Funkobergefreiter Heinz Brand. Born Hamburg 1922. Joined Kriegsmarine 1938. Trained wireless school Glückstadt, wireless intelligence Flensburg…

‘Yes, yes,’ Lindsay snapped, ‘but what about the U-112 ?’

‘All right, you were right,’ sighed Samuels as if it were painful to admit. ‘It was his first war patrol in a U-boat.’

Brand had served as a wireless operator on board an Atlantic raider called the Pinguin that preyed on British and Empire ships sailing outside the protection of a convoy. In January, he had transferred to the U-boat arm and a month later sailed out of Lorient on the 112 : ‘And he confirmed that the other wireless operator, Henning, was a new boy too. That’s the good news. The bad news — he wouldn’t tell me why they joined the 112 .’

‘Well done, Charlie, well done.’

Samuels looked at Lindsay as if he had taken leave of his senses: ‘Where does this take us?’

Lindsay turned back to the window. A green bus was parked on the forecourt now and a motley collection of U-boat prisoners was emptying out of it. The guards were encouraging them none too gently down steps into the basement of the building, where they would be issued with soap and fresh clothes.

‘This was the first war patrol south to African waters,’ he muttered. His mind was racing with new questions and possibilities. Dönitz chose a senior Staff officer. August Heine had described him as ‘one of the six’. Capable, experienced, Mohr was just the sort of commander you would want if you were going to try something new.

‘The first south,’ he said again for Samuels’ benefit.

‘But there were three other U-boats, and it doesn’t explain why the wireless operators would need to speak English.’

‘And Mohr speaks perfect English.’

Reaching into his jacket, Lindsay took out his cigarettes, tapped one gently on the top of his silver case and lit it. The tobacco hissed as he filled his lungs with the bitter smoke. He stood there, head bent a little, cigarette poised close to his lips, face wrinkled with concentration.

‘Look, Douglas, let’s…’

‘No, Charlie, please, just…’

He raised a hand to silence him. The seconds slipped by. The answer was dancing like a shadow through his mind, tantalisingly close. It was something quite obvious. He closed his eyes — English, English, the wireless operators speak English — a constant beat in the darkness. And then it came to him: ‘How bloody stupid of us. How stupid.’

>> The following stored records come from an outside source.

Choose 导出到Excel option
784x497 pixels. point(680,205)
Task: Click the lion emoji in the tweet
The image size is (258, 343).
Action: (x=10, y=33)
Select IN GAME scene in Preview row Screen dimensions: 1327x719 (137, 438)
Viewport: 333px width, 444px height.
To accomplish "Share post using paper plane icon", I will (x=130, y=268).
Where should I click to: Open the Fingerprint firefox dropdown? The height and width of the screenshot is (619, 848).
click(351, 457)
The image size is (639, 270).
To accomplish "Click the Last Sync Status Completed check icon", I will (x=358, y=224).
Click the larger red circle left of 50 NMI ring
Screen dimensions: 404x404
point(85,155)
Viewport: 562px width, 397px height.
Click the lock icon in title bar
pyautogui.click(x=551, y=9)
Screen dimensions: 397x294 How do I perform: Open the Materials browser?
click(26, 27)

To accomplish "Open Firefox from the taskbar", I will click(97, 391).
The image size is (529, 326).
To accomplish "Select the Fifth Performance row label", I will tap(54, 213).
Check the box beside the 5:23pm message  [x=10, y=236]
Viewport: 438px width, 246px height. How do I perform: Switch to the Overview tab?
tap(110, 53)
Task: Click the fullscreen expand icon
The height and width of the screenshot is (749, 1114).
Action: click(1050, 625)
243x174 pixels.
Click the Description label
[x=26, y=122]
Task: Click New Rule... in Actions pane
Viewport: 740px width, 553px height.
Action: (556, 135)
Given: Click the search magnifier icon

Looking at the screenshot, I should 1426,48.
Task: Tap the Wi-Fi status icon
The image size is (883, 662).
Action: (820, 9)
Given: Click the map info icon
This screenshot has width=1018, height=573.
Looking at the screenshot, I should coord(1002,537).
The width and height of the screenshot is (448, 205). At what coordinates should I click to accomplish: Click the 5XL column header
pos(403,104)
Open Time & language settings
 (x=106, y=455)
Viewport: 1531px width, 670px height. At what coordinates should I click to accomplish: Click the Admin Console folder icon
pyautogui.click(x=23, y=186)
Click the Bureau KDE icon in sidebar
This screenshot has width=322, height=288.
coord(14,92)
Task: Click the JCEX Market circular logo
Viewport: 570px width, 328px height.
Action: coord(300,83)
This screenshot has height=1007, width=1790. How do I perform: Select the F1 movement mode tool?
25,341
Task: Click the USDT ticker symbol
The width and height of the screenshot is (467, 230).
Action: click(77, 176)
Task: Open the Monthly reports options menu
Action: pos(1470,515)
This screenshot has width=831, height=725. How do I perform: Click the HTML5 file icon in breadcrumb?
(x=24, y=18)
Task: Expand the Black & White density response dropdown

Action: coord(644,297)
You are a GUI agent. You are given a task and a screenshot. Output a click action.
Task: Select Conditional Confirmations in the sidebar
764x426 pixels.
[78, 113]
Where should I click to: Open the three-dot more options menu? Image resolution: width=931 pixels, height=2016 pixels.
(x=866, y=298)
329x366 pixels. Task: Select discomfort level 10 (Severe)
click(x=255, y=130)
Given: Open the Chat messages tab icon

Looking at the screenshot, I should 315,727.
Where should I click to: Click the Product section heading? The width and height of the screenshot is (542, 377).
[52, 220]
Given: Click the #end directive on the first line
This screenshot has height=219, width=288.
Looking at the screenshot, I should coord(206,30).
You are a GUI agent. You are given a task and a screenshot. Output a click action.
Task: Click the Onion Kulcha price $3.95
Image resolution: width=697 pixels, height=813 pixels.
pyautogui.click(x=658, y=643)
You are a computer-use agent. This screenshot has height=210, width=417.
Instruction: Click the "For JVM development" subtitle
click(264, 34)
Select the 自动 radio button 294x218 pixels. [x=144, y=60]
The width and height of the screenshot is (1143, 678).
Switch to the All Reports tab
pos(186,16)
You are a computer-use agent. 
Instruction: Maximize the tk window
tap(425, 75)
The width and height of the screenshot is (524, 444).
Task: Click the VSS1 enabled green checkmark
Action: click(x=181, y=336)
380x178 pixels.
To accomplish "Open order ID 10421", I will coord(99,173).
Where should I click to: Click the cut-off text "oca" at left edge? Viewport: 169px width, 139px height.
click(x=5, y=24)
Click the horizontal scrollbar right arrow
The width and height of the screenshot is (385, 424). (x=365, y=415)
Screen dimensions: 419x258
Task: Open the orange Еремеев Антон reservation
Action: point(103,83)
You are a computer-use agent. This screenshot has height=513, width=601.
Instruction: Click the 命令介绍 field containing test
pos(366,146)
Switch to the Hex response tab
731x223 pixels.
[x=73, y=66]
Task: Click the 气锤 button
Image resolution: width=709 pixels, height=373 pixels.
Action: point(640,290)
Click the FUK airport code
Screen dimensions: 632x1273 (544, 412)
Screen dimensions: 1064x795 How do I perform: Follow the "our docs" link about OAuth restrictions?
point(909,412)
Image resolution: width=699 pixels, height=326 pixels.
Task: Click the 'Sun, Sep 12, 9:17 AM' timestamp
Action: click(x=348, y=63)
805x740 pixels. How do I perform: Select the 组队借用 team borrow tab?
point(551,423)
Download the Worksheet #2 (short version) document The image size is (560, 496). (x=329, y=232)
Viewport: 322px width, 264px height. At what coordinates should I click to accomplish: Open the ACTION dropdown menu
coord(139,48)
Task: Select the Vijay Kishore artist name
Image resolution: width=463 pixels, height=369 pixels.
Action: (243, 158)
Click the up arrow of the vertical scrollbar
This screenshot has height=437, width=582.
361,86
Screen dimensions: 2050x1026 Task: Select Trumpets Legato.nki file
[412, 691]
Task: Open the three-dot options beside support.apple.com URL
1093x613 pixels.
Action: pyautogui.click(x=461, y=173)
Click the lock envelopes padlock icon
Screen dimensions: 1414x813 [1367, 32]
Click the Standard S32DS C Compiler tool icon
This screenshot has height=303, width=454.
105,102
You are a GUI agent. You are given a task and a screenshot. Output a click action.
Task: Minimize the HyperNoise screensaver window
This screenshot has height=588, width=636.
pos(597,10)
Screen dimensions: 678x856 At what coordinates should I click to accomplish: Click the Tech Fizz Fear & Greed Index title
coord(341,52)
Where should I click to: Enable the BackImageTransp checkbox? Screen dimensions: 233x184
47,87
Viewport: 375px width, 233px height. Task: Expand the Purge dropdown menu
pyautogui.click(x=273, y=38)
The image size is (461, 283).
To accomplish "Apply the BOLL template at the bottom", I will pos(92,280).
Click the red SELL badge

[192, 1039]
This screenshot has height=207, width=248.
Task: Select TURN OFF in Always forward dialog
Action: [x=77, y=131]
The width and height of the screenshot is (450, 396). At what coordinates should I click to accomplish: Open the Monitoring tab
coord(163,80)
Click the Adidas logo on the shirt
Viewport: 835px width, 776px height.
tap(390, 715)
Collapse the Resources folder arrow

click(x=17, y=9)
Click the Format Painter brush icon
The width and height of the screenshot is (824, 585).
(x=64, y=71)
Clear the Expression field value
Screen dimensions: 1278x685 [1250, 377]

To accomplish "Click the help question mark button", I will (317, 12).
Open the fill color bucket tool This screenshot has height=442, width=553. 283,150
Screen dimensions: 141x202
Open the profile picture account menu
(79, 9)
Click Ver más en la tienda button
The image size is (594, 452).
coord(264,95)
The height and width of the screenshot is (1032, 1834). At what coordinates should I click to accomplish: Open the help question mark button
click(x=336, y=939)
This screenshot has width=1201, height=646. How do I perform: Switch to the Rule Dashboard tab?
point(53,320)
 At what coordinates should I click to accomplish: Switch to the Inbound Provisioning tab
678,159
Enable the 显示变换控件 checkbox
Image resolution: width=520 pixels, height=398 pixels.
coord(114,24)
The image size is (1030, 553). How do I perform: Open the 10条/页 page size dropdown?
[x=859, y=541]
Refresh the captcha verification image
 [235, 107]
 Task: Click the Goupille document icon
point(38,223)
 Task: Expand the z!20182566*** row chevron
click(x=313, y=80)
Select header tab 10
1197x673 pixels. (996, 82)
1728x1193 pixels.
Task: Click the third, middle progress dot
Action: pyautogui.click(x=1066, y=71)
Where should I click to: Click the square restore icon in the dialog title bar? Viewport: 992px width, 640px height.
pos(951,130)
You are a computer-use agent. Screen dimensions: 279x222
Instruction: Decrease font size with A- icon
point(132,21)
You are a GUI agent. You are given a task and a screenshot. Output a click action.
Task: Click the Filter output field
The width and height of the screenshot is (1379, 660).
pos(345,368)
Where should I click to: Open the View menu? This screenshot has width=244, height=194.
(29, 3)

‘Well?’ Samuels asked impatiently.

‘Isn’t it obvious? The wireless operators were reading our signals. Why else would they need to speak English?’

‘Steady,’ and as if to make his point Samuels reached out and placed his hand on Lindsay’s arm. ‘We don’t know if the wireless operators speak English well enough for that and even if they do, all our signals are in code. They would need to…’ He stopped suddenly to scrutinise Lindsay’s face, ‘…ah, I see. I see. Douglas, you’re racing ahead of yourself.’

‘No, Charlie, listen. There are other things…’ Lindsay hesitated. It was neither the time nor the place to talk of his visit to Winn at the Citadel.